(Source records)
******

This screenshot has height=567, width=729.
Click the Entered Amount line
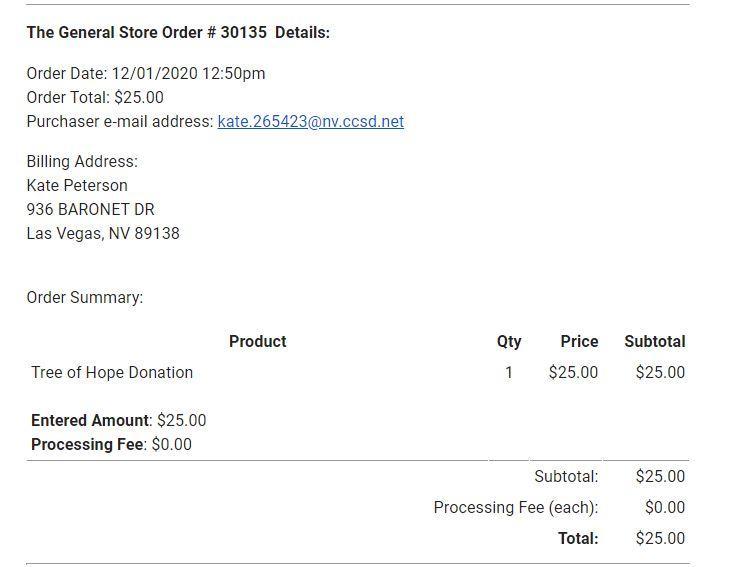[118, 421]
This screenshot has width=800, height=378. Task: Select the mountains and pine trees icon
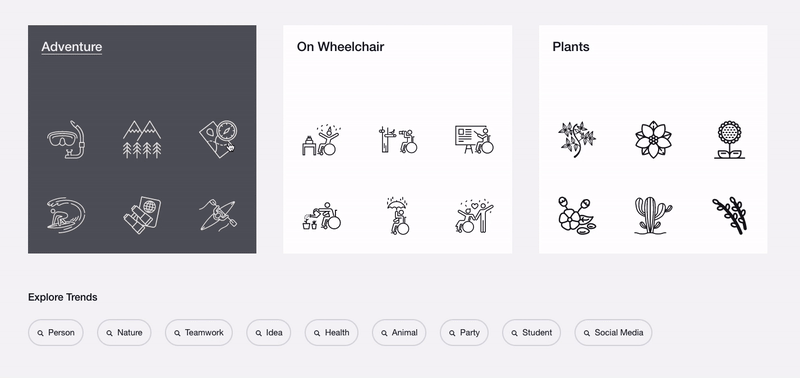pos(142,139)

******

EXERCISE REQUIREMENTS:
When you transcribe these entries, keep every word exact and drop the pictures.

ANSWER TO THIS TASK:
This screenshot has height=567, width=729.
Click the Entered Amount line
[118, 421]
This screenshot has width=800, height=378. Task: Select the mountains and pine trees icon
pos(142,139)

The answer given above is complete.